> [PROBLEM]
Could you reproduce every one of the entries below word for word, with no changes?

Word and element location entries:
# # # #

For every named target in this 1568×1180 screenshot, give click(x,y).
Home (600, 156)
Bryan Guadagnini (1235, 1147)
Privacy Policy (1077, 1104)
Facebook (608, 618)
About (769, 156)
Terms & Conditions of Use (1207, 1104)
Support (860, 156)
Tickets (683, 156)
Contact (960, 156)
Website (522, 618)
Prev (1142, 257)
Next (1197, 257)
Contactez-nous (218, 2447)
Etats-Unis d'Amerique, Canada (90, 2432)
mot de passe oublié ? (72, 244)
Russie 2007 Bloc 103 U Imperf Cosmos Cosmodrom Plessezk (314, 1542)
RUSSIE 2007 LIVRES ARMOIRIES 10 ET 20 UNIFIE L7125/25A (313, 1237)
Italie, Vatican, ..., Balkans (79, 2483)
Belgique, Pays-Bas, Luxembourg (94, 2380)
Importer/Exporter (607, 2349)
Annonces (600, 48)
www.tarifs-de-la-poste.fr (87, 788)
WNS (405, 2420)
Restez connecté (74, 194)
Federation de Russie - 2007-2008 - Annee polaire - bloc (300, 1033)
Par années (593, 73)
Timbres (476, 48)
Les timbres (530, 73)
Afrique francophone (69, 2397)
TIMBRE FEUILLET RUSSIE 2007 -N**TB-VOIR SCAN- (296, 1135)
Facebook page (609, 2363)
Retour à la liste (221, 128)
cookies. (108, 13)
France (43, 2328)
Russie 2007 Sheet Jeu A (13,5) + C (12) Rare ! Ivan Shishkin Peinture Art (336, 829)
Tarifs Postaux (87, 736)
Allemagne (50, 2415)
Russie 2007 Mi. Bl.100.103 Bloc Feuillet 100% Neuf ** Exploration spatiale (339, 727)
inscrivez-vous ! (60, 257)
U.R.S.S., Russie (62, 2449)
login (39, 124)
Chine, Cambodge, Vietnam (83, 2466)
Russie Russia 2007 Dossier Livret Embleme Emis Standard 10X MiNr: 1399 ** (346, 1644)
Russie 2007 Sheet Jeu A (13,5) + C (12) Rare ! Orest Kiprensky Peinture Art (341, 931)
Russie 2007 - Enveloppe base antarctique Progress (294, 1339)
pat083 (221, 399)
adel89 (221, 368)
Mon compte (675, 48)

# # # #

> [TASK RESPONSE]
For every named target in this 1568×1180 screenshot, give click(x,y).
Home (600, 156)
Bryan Guadagnini (1235, 1147)
Privacy Policy (1077, 1104)
Facebook (608, 618)
About (769, 156)
Terms & Conditions of Use (1207, 1104)
Support (860, 156)
Tickets (683, 156)
Contact (960, 156)
Website (522, 618)
Prev (1142, 257)
Next (1197, 257)
Contactez-nous (218, 2447)
Etats-Unis d'Amerique, Canada (90, 2432)
mot de passe oublié ? (72, 244)
Russie 2007 Bloc 103 U Imperf Cosmos Cosmodrom Plessezk (314, 1542)
RUSSIE 2007 LIVRES ARMOIRIES 10 ET 20 UNIFIE L7125/25A (313, 1237)
Italie, Vatican, ..., Balkans (79, 2483)
Belgique, Pays-Bas, Luxembourg (94, 2380)
Importer/Exporter (607, 2349)
Annonces (600, 48)
www.tarifs-de-la-poste.fr (87, 788)
WNS (405, 2420)
Restez connecté (74, 194)
Federation de Russie - 2007-2008 - Annee polaire - bloc (300, 1033)
Par années (593, 73)
Timbres (476, 48)
Les timbres (530, 73)
Afrique francophone (69, 2397)
TIMBRE FEUILLET RUSSIE 2007 -N**TB-VOIR SCAN- (296, 1135)
Facebook page (609, 2363)
Retour à la liste (221, 128)
cookies. (108, 13)
France (43, 2328)
Russie 2007 Sheet Jeu A (13,5) + C (12) Rare ! Ivan Shishkin Peinture Art (336, 829)
Tarifs Postaux (87, 736)
Allemagne (50, 2415)
Russie 2007 Mi. Bl.100.103 Bloc Feuillet 100% Neuf ** Exploration spatiale (339, 727)
inscrivez-vous ! (60, 257)
U.R.S.S., Russie (62, 2449)
login (39, 124)
Chine, Cambodge, Vietnam (83, 2466)
Russie Russia 2007 Dossier Livret Embleme Emis Standard 10X MiNr: 1399 ** (346, 1644)
Russie 2007 Sheet Jeu A (13,5) + C (12) Rare ! Orest Kiprensky Peinture Art (341, 931)
Russie 2007 - Enveloppe base antarctique Progress (294, 1339)
pat083 (221, 399)
adel89 (221, 368)
Mon compte (675, 48)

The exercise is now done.